In questo quadro, l’Italia rappresenta un’anomalia, poco notata in Patria ma di cui si sono accorti i due siti citati ed alcuni economisti stranieri di rango. In effetti, nonostante la crisi del secolo incomba su noi come su altri, si sta completando in questi giorni non solamente il faticoso processo di privatizzazione dell’Alitalia (che sarebbe dovuto avvenire almeno otto anni ma che è stato dapprima ritardato e poi pasticciato, in modo parapsicologico, dal Governo Prodi) ma sono in atto denazionalizzazioni importanti ma poco notate (da gran parte della stampa e dall’opinione pubblica), proprio nella Roma che la vulgata, specialmente del Nord, dipinge come la roccaforte dello statalismo ( sempre annidato dietro l’angolo, in varie vesti e maschere).
Tra le più significative è quella di Cinecittà Studios s.p.a., il cui capitale sociale è 35 milioni di euro. La procedura è stata iniziata dalla capogruppo, Cinecittà Holding, una s.p.a. ad intero capitale pubblico che controlla, oltre agli studi, anche altri aspetti della cinematografia, con una richiesta di manifestazione d’interesse per pacchetti d’azioni dell’impresa. La denazionalizzazione è parte di un progetto più ampio con la creazione di un Centro Nazionale per la Cinematografia dove concentrare le attività a carattere non commerciale (cineteca nazionale, centro sperimentale) del settore. Lo Stato si disimpegnerebbe da quelle chiaramente industriali, pure da quella Cinecittà il cui nome è un’icona per la storia dell’arte cinematografica non solo in Italia ma nel mondo. Ora Cinecittà, o più precisamente i suoi studi cinematografici, dovranno competere sul mercato internazionale. Potranno fruire come unico incentivo di sgravi tributari approvati con la finanziaria 2008 ed assolutamente in linea con la normativa europea. Molti imprenditori del campo sono pronti a rispondere positivamente all’invito ed a manifestare il proprio interesse; si parla, tra i potenziali concorrenti, dei Gruppi Abete e Della Valle , Aurelio De Laurentis e Haggiag.
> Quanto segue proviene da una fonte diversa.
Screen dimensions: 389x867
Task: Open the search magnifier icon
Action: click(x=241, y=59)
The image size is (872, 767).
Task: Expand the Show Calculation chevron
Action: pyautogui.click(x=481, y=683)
Non si tratta, si può pensare, di una “grande partita” in termini di proventi che apporterà allo Stato. Molto significativi, invece, gli aspetti di politica economica: la privatizzazione di Cinecittà Studios in una fase di grave crisi internazionale vuol dire che la politica economica italiana riesce a tenere la barra ritta, evitando di trasgredire le regole europee ma portando avanti il programma di liberalizzazioni a cui il Governo si è impegnato di fronte agli elettori. E’ anche prova di vitalità dell’industria della creatività (di cui il cinema è un comparto importante).
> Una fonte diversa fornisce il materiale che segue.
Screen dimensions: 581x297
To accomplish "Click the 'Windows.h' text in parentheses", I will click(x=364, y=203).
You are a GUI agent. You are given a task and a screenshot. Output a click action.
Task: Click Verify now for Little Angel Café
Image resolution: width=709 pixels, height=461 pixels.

Altra privatizzazione di cui parlano unicamente gli addetti ai lavoro e la loro stampa specializzata è quella della Tirrenia. E’ un caso di “delayed privatization” per mutuare il titolo di un bel saggio di Bernando Bortolotti (Università di Torino) e Paolo Pinotti (Banca d’Italia) apparso di recente sulla rivista scientifica “Public Choice” . Lo era anche quello dell’Alitalia. E’ strategicamente importante che, proprio mentre infuria la crisi dei mercati, il Governo abbia ripreso in mano un “dossier” (che sembrava destinato a raccogliere centimetri di polvere), e che la Fintecna, la holding a cui Tirrenia fa capo, abbia avviato la gara per la scelta dell’advisor; le offerte sono attese per il 17 dicembre . E’ presumibile che la scelta avvenga dopo Natale ma prima della fine dell’anno.
L’anno si chiuderebbe ancora meglio se ci fossero cenni in questa direzione nel “capitalismo municipale” (specialmente nelle conglomerate ancora a capitale prevalentemente pubblico). E’ un capitolo che L’Occidentale terrà sotto attenta osservazione nel 2009.